Quando parliamo di Carbonata non possiamo non citare il Maestro Martino da Como ed il suo Libro De Arte Coquinaria. Un maestro a tutti gli effetti soprattutto per il fatto che, con le sue spezie abbia creato un ponte tra Medioevo e Rinascimento. Una caratteristica della cucina medievale è proprio l’utilizzo delle spezie che la rende molto diversa dalla nostra. Chi non se le poteva permettere si accontentava di aromi locali molto semplici e super reperibili come le erbe odorose (prezzemolo, maggiorana, finocchio, issopo, menta, basilico). Non dimentichiamoci i bulbi come l’aglio, che pur essendo predominante sulle tavole popolari non veniva disdegnato su quelle dei nobili anche per le proprietà antinfiammatorie ma un poco meno per l’alitosi.

Le spezie sono ritenute l’emblema dell’alimentazione medievale, ricca di sapori forti e contrastanti, del resto fu Macrobio nel V secolo ad usare per la prima volta questo termine per indicare qualcosa di “speciale” da abbinare all’ordinario.

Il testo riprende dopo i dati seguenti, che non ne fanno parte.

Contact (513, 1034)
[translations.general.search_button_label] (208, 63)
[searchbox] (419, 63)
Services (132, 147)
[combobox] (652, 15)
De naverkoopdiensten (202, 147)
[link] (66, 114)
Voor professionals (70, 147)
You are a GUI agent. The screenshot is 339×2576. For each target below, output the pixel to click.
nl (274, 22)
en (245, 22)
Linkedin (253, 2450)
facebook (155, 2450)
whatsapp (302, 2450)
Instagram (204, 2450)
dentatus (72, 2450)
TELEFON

Perché parliamo di spezie? Perché questa ricetta ne contiene una, la cannella, tra i sapori più tipici dei piatti medievali e spesso si mescolava all’agro, come vedremo proprio con la Carbonata. Era ovviamente costosissima ma si sfruttava bene sia nel dolce che nel salato: evolveva completamente se abbinata ad un agrume.

La ricetta che vi propongo prende il nome dal tipo di cottura perché la carne in cottura di solito era posta sui carboni del camino e diventava scura. La ricetta originale dice che :

Togli la carne salata che (sia) vergellata di grasso et magro insieme, et taglia in fette, et ponile accocere ne la padella et non le lassare troppo cocere. Dapoi mittele in un piatello et gettavi sopra un pocho di zuccharo, un pocha di cannella, et un pocho di petrosillo tagliato menuto. Et similmente poi fare de summata o presutto, giongendoli in scambio d’aceto del sucho d’aranci, o limoni, quel che più ti piacesse, et farrate meglio bevere (Ma 131)

Se leggiamo attentamente la ricetta ci accorgiamo che esistono due versioni : una con l’aceto e una con gli agrumi. La domanda sorge spontanea: Perché? Ebbene una spiegazione esiste. Le fonti antiche ci menzionano l’utilizzo degli agrumi soprattutto nei contesti nobiliari, erano infatti considerati pregiati mentre l’aceto era popolare. L’ultima frase poi meglio ci fa comprendere che questa ricetta fosse riproposta in contesti da taverna e fruttasse molti soldi soprattutto in merito al bere che ne susseguiva il consumo. Quindi più la si mangiava più si beveva. Furbi eh?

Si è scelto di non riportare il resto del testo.